** Opening RECORDS PROVIDED block **
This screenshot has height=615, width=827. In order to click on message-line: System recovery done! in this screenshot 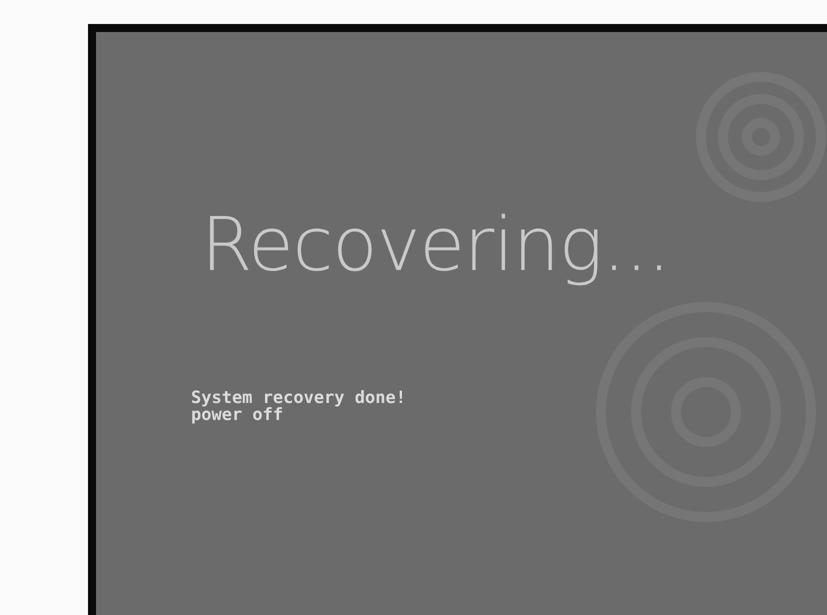, I will do `click(298, 398)`.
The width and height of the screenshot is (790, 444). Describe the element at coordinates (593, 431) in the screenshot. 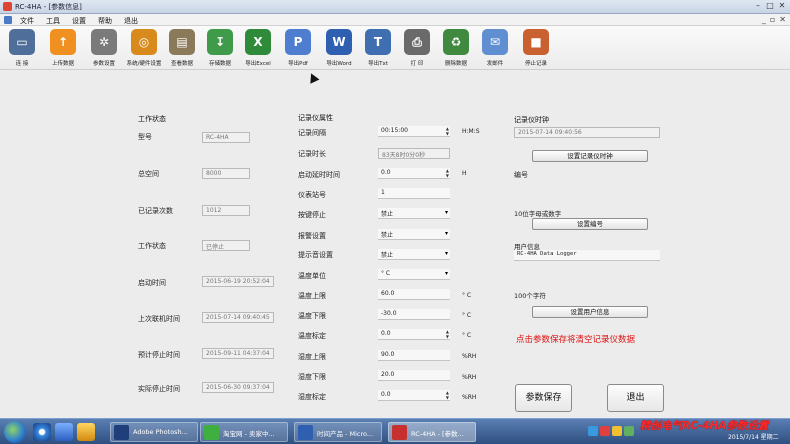

I see `network-icon` at that location.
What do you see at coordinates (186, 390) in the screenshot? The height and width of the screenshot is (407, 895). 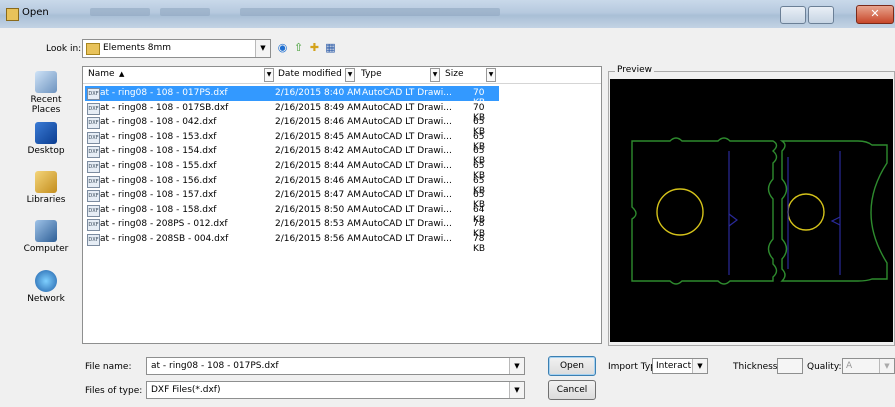 I see `filetype-value: DXF Files(*.dxf)` at bounding box center [186, 390].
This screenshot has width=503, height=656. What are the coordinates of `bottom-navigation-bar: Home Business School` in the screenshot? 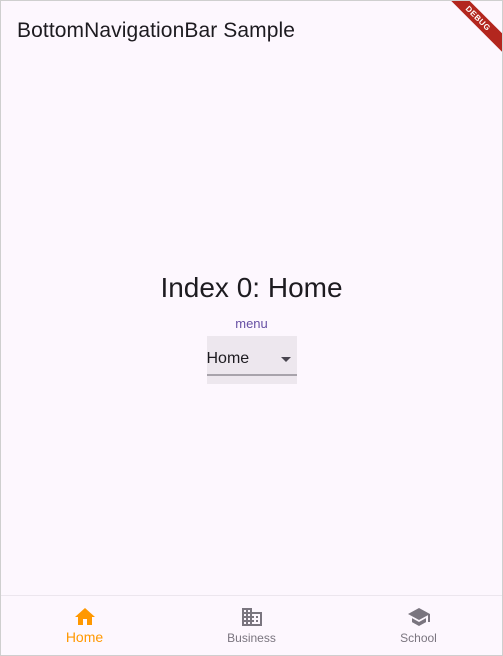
** Closing RECORDS PROVIDED block **
Write out the records from the line with "The width and" up to and including the line with "at that location." word for word, leaving the pictures out of your answer.

The width and height of the screenshot is (790, 444). Describe the element at coordinates (593, 431) in the screenshot. 

I see `network-icon` at that location.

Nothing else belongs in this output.